Dealers estimate around 600 billion rupees worth of CDs to be unwound in next 6 months from the liquid funds.

"From the current Rs 1.10 trillion, bank's investment in funds could drop to 250-300 billion rupees in the next six months and halve by July," said Maneesh Dangi, head of fixed income investments at Birla Sun Life Asset Management Company.

However, bankers are not overtly worried about adjusting to the new norm as they have six months to comply.

"It will lead to some increase in CD rates. But I don't expect a sharp rise in CD rates as typically the spread between term deposit rates and CD rates have not varied too much in the last one year," said R.V.S. Sridhar, president and head of treasury markets at Axis Bank .

"Banks may trade CDs among themselves and there may not be an arbitrage between borrowing from the repo window and deploying it for a higher return from mutual funds," said a senior trader with a large state-run bank.

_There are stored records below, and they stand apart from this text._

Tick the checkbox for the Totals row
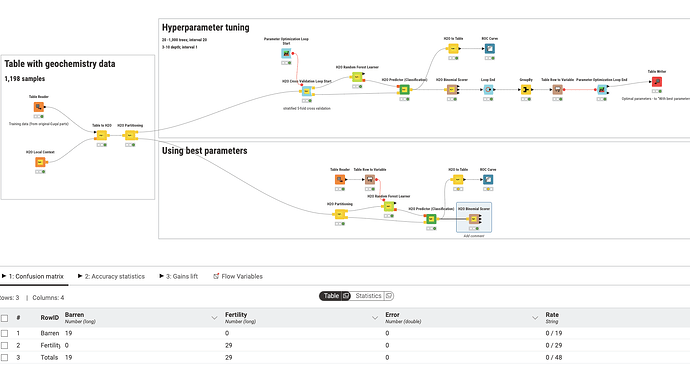Viewport: 690px width, 378px height. click(4, 358)
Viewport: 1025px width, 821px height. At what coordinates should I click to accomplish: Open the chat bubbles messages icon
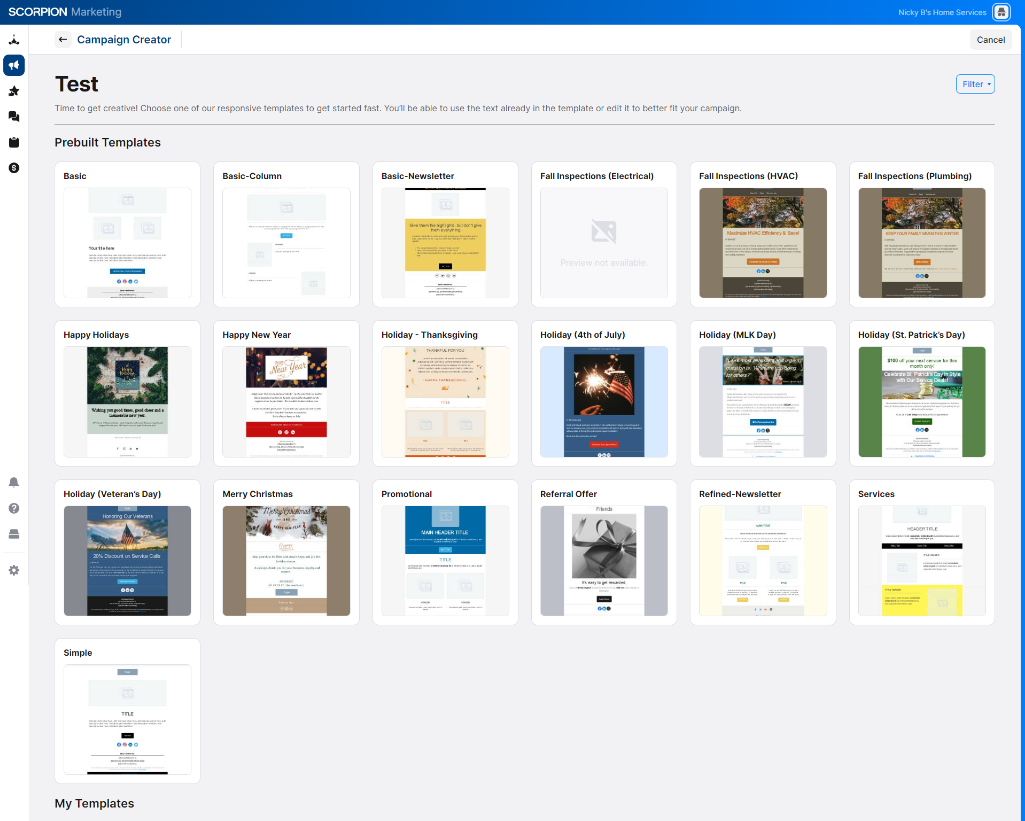(14, 117)
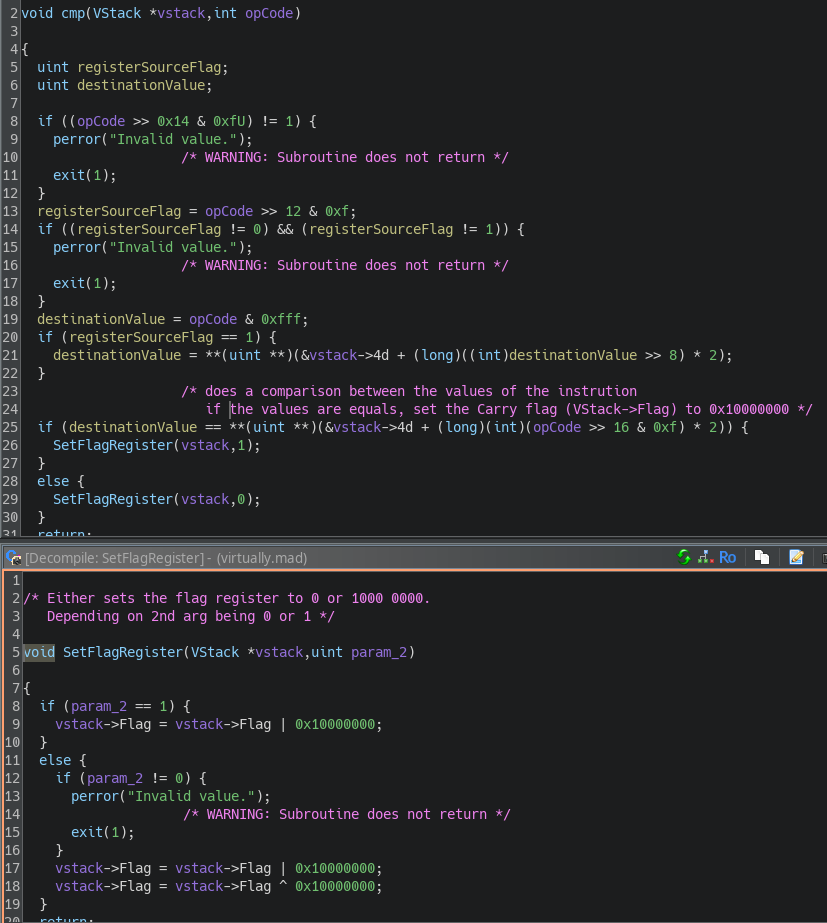Screen dimensions: 827x923
Task: Click the highlighted void keyword of SetFlagRegister
Action: click(x=39, y=652)
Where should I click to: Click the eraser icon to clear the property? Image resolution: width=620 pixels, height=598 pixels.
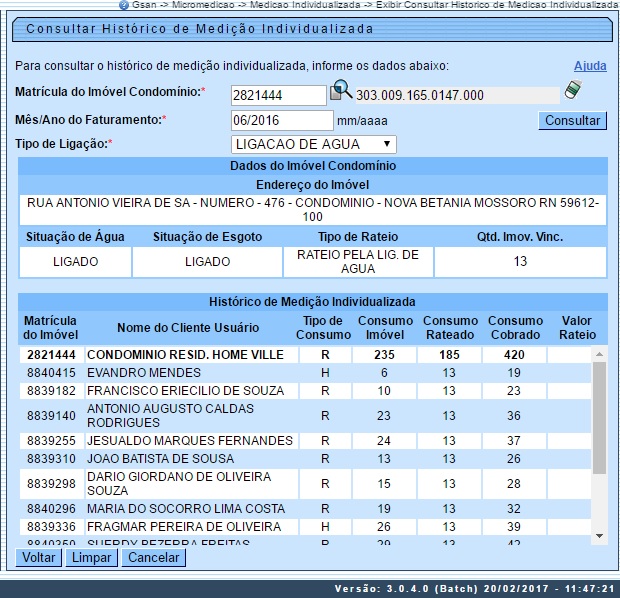[573, 90]
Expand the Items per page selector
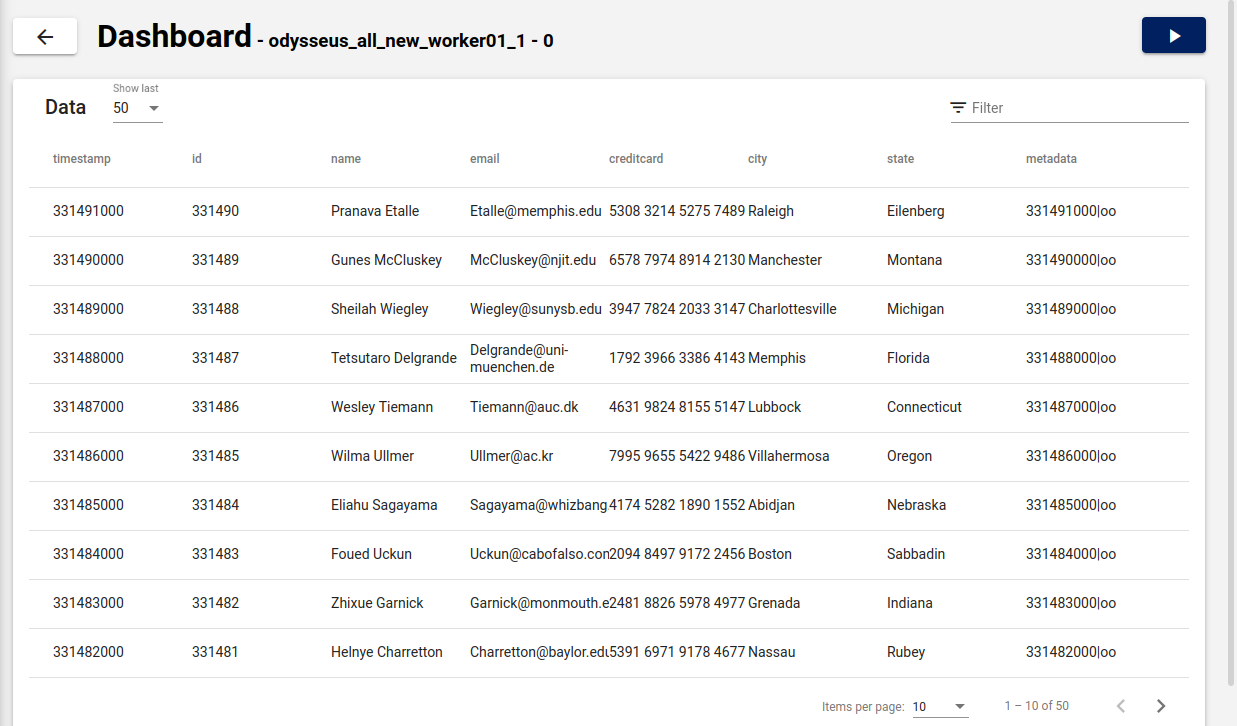The width and height of the screenshot is (1237, 726). point(940,707)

The only difference now will be that banks will start investing in each others' CDs, dealers said.

Balance sheet expansion

However, banks will now hesitate to issue large amount of CDs as is usually seen at the end of fiscal quarters to shore up deposit growth numbers in the absence of the large investor base.

Typically CD rates mount during quarter-ends as banks turn aggressive in issuing CDs to show a bigger deposit base.

"Banks which were issuing CDs to show their topline growth may not do so this time, which may reduce issuances. But if liquidity tightens sharply then the 3-month rate can rise to 9.50% in June-end," said a dealer at a large state-run bank.

Yield on the three-month Reuters CD benchmark fell to 9.15% from 9.20% on Thursday, while the 1-year also fell 5 basis points to 9.95%, according to Thomson Reuters data.

"Banks will now have to search for alternative source of raising resources like term deposits. To my mind there should not be any large impact to banks' deposit mobilisation," said Axis Bank's Sridhar.

The RBI projects loan growth of 19% and deposit growth of 17% in 2011/12.

Even if banks prefer to raise funds through retail term deposits, it is easier to raise bulk deposits given the stiff competition to expand customer base.

"It is a question of what happens first. If credit growth picks up, then they will need to raise CDs and so CD rates will rise. Otherwise, banks do not need to be too aggressive in raising CDs at high rates," said a bank treasurer.